Here Comes the Bride: The Church as the Bride of Christ

Many of us (I suspect this is especially true of men) have trouble connecting with the image of the church as a bride. But this is, perhaps, the richest of all biblical metaphors of the church. It is full of hope and pulsing with joy.

Viewing Time: Approximately 27 minutes

I did not grow up dreaming about my wedding day; most boys don’t. I, and I suspect many Christian men, have trouble connecting with the biblical image of the church as the Bride of Christ. We might resonate with the image of the church as an army, but we don’t know what to do with the church as a bride.

Yet that is an important and glorious biblical image of the church. God willing (and he is willing), even the macho men in our church family will be longing for the marriage of the Lamb by the time we leave here today. It epitomizes our Christian hope.

If the number of times an image is used is a gauge of its importance, then the images of wedding and wedding feast are exceptionally important. They are used repeatedly in the Old Testament. Ezekiel 16, which we heard read for us earlier, is one example. Nearly the entire book of Hosea is an example. There are many other passages as well: Isaiah 54:5; Joel 1:8; Jeremiah 3; Isaiah 62:4-5; Jeremiah 31:31-33, and many more.

In the New Testament, we find the same image only now the church is the Bride and the bridegroom is the Messiah. There is 2 Corinthians 11:2, where Paul represents himself as the Father of the Bride who has betrothed his daughter (the Church of Corinth) to Christ: “I am jealous for you with a godly jealousy. I promised you to one husband, to Christ, so that I might present you as a pure virgin to him.”

Jesus used the image of marriage numerous times. In Mark 2, he pictures himself as the bridegroom. In Matthew 22, he pictures God as the Father of the groom on the day of the wedding feast. The scene is again a wedding day in Matthew 25, when the friends of the bride all fall asleep while waiting for the arrival of the groom.

At the very end of the Bible, “the Spirit and the Bride” (the Bride!) “say, “Come!” To whom are they speaking? The Bridegroom. That will make more sense when we understand ancient Jewish marriage rituals.
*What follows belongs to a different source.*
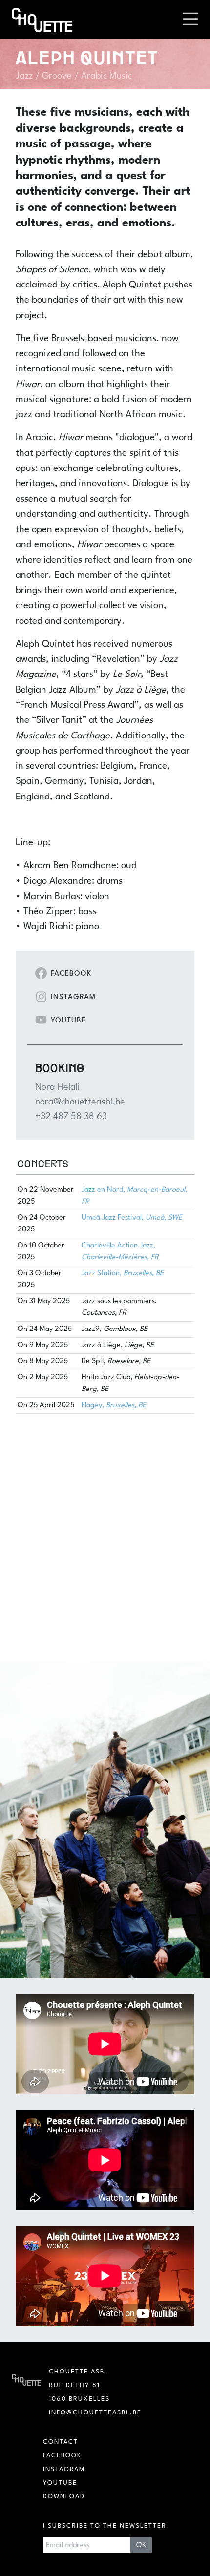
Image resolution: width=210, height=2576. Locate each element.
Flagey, (114, 1405)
They were different in many respects from our contemporary American rituals.

A marriage in ancient Israel began with a betrothal. Often, the fathers of the couple would arrange the wedding, sometimes years before the bride was of marriageable age. The father of the groom would pay a bride price (called a mohar) to the father of the bride. A ketubah, a marriage contract or covenant, would be signed by both parties and by witnesses. After that, if one of the parties changed their mind about getting married, they would need to get a divorce.

(This, by the way, is why in Matthew 2 Mary is called Joseph’s wife even before their wedding, and why he thought about divorcing her before they had lived together.)

At the signing of the marriage contract, a ceremonial glass of wine was shared. Then the groom would go back to his father’s house. The time period between the signing of the ketubah and the wedding day celebrations, when a second glass of wine was shared to seal the marriage covenant, was usually about a year. Couples did not send out a “save-the-date” card because not even the bride-to-be knew the date. Of course, as the time drew near, anticipation rose. The groom’s return for the bride was eagerly awaited.

What was the groom doing during that year when he returned to his father’s house? He was preparing a place for his bride and himself to live. This might be inside his father’s large house, or he might add on to the house, or build an adjacent house on the property. He was doing his best to make a beautiful place for his bride.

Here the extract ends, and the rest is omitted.